Jochen Spengler: In anderthalb Jahren soll es laut Beschluss der Berliner SPD an Berlins Schulen ein neues Pflichtfach geben. Es heißt Lebenskunde/Ethik/Religion - L.E.R. Wer lieber in den katholischen oder evangelischen Religionsunterricht will, der kann sich nicht, wie in Brandenburg, dafür entscheiden, sondern muss den freiwillig tun aber zusätzlich. Ein Beschluss, der vor allem bei der Union bundesweit auf Protest stößt, die heute eine Aktuelle Stunde im Bundestag beantragt hat. Aber auch in den eigenen Reihen, bei den Sozialdemokraten, herrscht Unmut. Der Kanzler, Bundestagspräsident Thierse, Parteichef Müntefering, Klaus Mönnig, Johannes Rau, sie alle äußerten sich negativ. Vor der Sendung haben wir mit dem regierenden Bürgermeister von Berlin, dem SPD-Politker Klaus Wowereit, gesprochen und ihn gefragt, ob ihn die Kritik anficht oder ob er nach dem Motto handele "Viel Feind, viel Ehr".

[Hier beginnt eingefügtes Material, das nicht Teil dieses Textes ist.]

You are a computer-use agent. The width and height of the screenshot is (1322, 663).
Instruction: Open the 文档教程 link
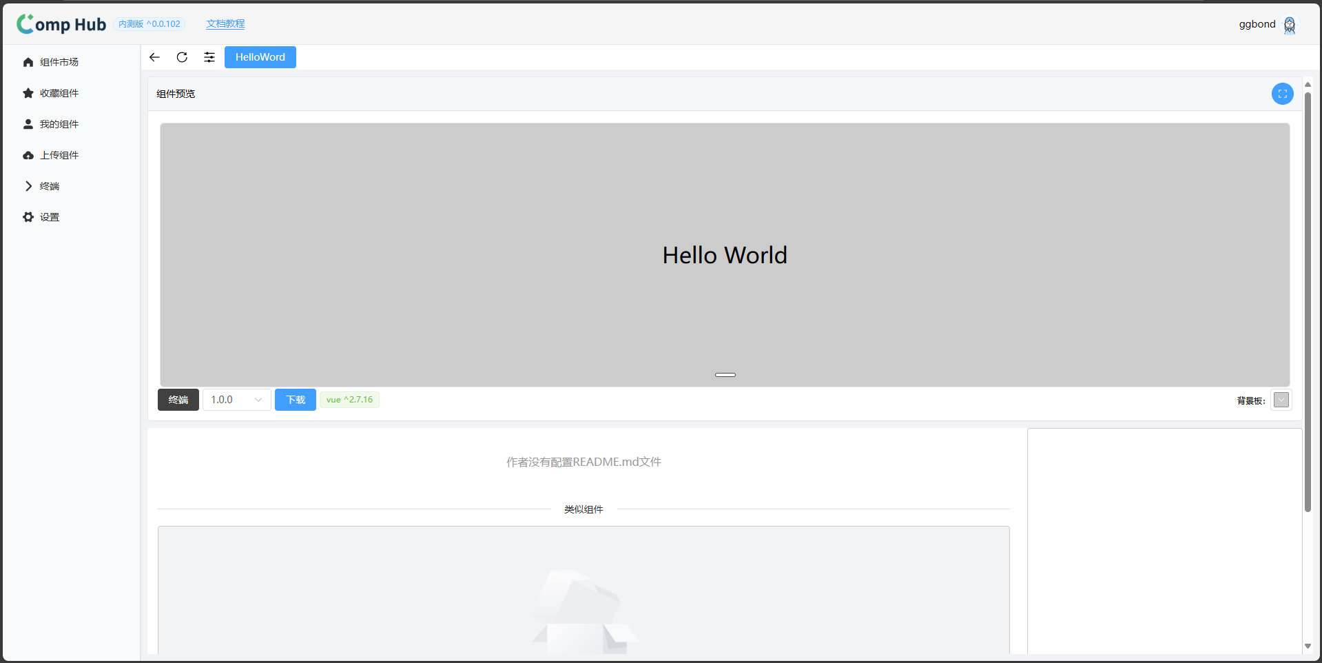pyautogui.click(x=225, y=23)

Moderation: Jochen Spengler |
    Klaus Wowereit: Das ist nicht eine Frage von Feindschaft, sondern eine Frage in einer demokratischen Partei von unterschiedlichen Meinungen. Die sind legitim, gerade bei so einem Thema, wo es ja um Wertvermittlung geht, gibt es natürlich auch Streit innerhalb einer Partei. Der ist ausgetragen worden. Die Berliner SPD hat mit glaube ich 77 Prozent der Stimmen auf dem Landesparteitag sich entschieden, nämlich für ein verbindliches Unterrichtsfach Ethik/Philosophie und Beibehalten des freiwilligen Angebots von Religion. Das heißt der Religionsunterricht in bisheriger Form wird genauso weitergeführt werden und das ist aus meiner Sicht auch eine richtige Entscheidung.

    Spengler: Das Problem ist ja, dass nicht mehr gewählt werden soll, oder dass überhaupt nicht gewählt werden soll, wie zum Beispiel im Land Brandenburg. Warum ermöglichen Sie das nicht?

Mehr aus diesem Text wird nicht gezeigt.